Fast, certain, low-cost recovery means lower risk, which means a note buyer can pay more (accept a lower yield) for an otherwise identical note. A note in Texas should price better than the same note in a judicial state like Florida or New York, where foreclosure can take many months to over a year.
Why so many notes are created in Texas
Texas has deep owner-finance and seller-finance activity, especially around Houston, Dallas–Fort Worth, San Antonio, and Austin. A strong investor community, steady population growth, and a culture of creative financing all feed a continuous stream of new notes. Texas also has an established ecosystem of licensed residential mortgage loan originators (RMLOs) who help structure compliant owner-financed notes on primary residences — which makes Texas paper, on average, cleaner and easier to sell.
Selling your Texas note
Whether your note is performing or non-performing, the Texas foreclosure backdrop supports a solid value. To get an accurate quote, have your note and recorded deed of trust, the current unpaid principal balance, the interest rate and payment, the payment history, and a sense of the property's value ready. You can also sell only part of your note through a partial purchase if you'd rather keep some of the income.
We buy notes across every Texas metro. Tell us about your note for a free, no-obligation cash quote — usually within one business day.
What makes a Texas note sell fastest
Texas notes are already advantaged by state law, but a few things help yours sell quickly and at the top of its range. Clean documentation is first: a properly executed original promissory note, a recorded deed of trust, and the original closing statement let a buyer confirm the lien and the terms without delay. A documented payment history — ideally through a third-party servicer rather than personal records — proves the seasoning and removes guesswork. A first-lien position matters too, because a first lien is paid before any other claim on the property; we strongly prefer firsts and review seconds case by case.
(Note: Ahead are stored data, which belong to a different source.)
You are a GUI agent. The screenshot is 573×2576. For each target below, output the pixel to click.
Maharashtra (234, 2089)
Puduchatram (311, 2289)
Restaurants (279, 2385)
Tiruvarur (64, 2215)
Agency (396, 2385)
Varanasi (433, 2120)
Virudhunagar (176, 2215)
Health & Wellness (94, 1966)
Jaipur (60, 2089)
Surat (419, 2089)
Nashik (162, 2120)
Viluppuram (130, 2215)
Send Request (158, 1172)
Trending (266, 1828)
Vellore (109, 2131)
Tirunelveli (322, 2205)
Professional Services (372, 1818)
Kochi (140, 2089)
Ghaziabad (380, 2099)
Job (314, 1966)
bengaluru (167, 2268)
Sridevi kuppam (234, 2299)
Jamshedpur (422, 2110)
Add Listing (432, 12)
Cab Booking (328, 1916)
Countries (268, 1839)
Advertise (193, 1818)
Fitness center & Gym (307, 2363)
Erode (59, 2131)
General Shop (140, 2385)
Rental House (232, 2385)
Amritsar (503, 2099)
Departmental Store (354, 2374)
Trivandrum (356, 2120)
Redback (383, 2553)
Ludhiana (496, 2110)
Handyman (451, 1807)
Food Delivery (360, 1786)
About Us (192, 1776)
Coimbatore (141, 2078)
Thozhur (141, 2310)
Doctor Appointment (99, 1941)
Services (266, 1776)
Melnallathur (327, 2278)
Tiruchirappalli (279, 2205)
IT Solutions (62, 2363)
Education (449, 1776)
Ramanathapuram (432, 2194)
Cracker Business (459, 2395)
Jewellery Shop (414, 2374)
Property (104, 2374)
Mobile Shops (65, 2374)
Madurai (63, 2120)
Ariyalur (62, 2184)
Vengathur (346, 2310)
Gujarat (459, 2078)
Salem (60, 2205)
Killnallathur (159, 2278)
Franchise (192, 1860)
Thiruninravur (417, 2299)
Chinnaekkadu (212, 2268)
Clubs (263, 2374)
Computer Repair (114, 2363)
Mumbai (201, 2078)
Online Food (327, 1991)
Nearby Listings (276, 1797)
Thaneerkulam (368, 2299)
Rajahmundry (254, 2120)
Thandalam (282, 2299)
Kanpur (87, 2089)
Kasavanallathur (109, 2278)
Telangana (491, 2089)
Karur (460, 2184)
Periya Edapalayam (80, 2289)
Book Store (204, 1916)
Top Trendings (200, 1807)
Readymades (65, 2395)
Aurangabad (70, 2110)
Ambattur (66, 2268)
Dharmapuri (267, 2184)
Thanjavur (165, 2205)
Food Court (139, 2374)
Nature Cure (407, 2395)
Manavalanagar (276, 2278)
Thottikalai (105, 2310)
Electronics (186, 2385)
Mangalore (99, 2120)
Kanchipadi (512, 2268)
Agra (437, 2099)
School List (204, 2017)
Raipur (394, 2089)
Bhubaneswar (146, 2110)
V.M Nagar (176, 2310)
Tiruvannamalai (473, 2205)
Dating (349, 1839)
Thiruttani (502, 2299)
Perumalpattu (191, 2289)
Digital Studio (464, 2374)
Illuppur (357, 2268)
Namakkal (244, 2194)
For owner-financed notes on a borrower's primary residence, Texas's RMLO infrastructure is a real asset: notes originated through a licensed loan originator tend to be Dodd-Frank compliant and properly papered, which shortens due diligence. If your note was created that way, mention it — it usually helps. And if there's an underlying loan beneath your note (a wraparound structure), disclose it up front, since the senior lien and its due-on-sale clause materially affect value.
Finally, remember that Texas spans several large, distinct markets — Houston, Dallas–Fort Worth, San Antonio, and Austin each have their own price dynamics and investor communities. We buy in all of them and price each note on its own merits.
Texas note buyers by metro
We buy notes throughout Texas, including these major metros:
Selling a mortgage note in Texas: FAQ
Is there a right of redemption after foreclosure in Texas?
Not for mortgage foreclosures. Once a non-judicial foreclosure sale is complete, the former borrower generally has no statutory period to redeem the property. (A separate redemption right exists only for certain unpaid-property-tax sales.) The absence of redemption is one reason Texas notes are valued highly.
How fast can a note be foreclosed in Texas?
Roughly 41 to 90 days. Texas uses non-judicial foreclosure under the deed of trust's power-of-sale clause, so the trustee can complete the process after statutory notice without a lawsuit, with sales held on the first Tuesday of the month.
Why are Texas mortgage notes worth more?
Because recovery on a default is fast (~41–90 days), inexpensive (no litigation), and certain (no post-sale redemption). Lower risk and quicker access to the collateral let a buyer accept a lower yield, which translates to a higher price for your note.